Posted on sábado, fevereiro 01, 2014

#1 porque muitas hão de vir e espero escrever sobre


Já faz um mês que estou no Rio de Janeiro. Surpreendente, parece que cheguei ontem. Quero colocar umas fotos, mas eu não as tenho em mãos agora, talvez depois.Tá, coloquei duas fotos. Nem sempre tenho fotos, pois estou sozinho e as vezes saio sem máquina.
Não escrevi antes porque não tenho ~tempo livre~ vocês vão entender.

A primeira, longa, noite:

Saí de Porto alegre dia 31/12, ano passado.

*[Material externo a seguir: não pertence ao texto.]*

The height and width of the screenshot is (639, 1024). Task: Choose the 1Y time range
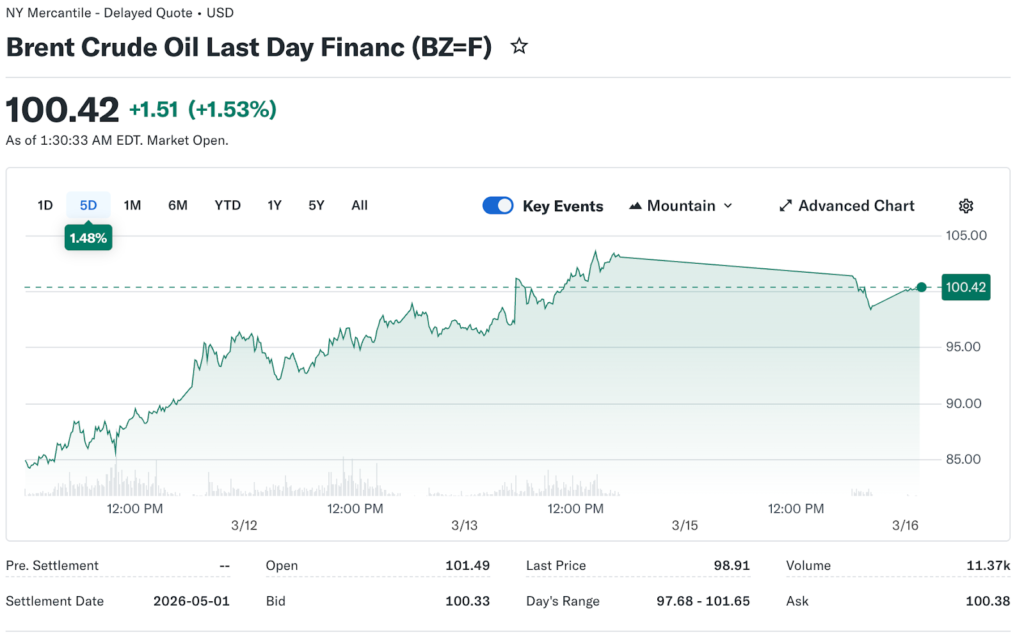tap(274, 205)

Chegando no Rio eram passadas as 19h, já não sei dizer exatamente porque faz um mês. Peguei um ônibus no aeroporto Galeão (o Rio tem 2 aeroportos, o Galeão é mais longe do centro), me disseram que ele ia passar no Jardim Botânico, meu destino, aluguei uma casa lá. Porém o dia 31/12 é um dia muito especial. Em especial no Rio, onde todo mundo vai pra Copacabana ver os fogos, junta cerca de dois milhões de pessoas! Quase todo mundo estava indo para lá, então no caminho conseguiu-se chegar o mais perto possível da praia. Então quando eu percebi que tínhamos passado do caminho para o Jd Botânico eu perguntei pro motorista ele me disse que no meio do caminho descobriram que dava pra chegar mais perto da praia. Pedi pra ele me largar ali perto do metrô, porque em estações é mais fácil de se achar. A gente já estava lá na Cantagalo! Consegui ainda pegar o metrô, era umas 8 e pouca, quase nove. Fui até a Botafogo e ali descobri que nem os ônibus do metrô (eles chamam de metrô na superficie) nem os ônibus normais estavam funcionando. É, o dia 31 é meio catastrófico, a sensação era de estar numa espécie de apocalipse, eu via multidões caminhando na mesma direção, a maioria de branco.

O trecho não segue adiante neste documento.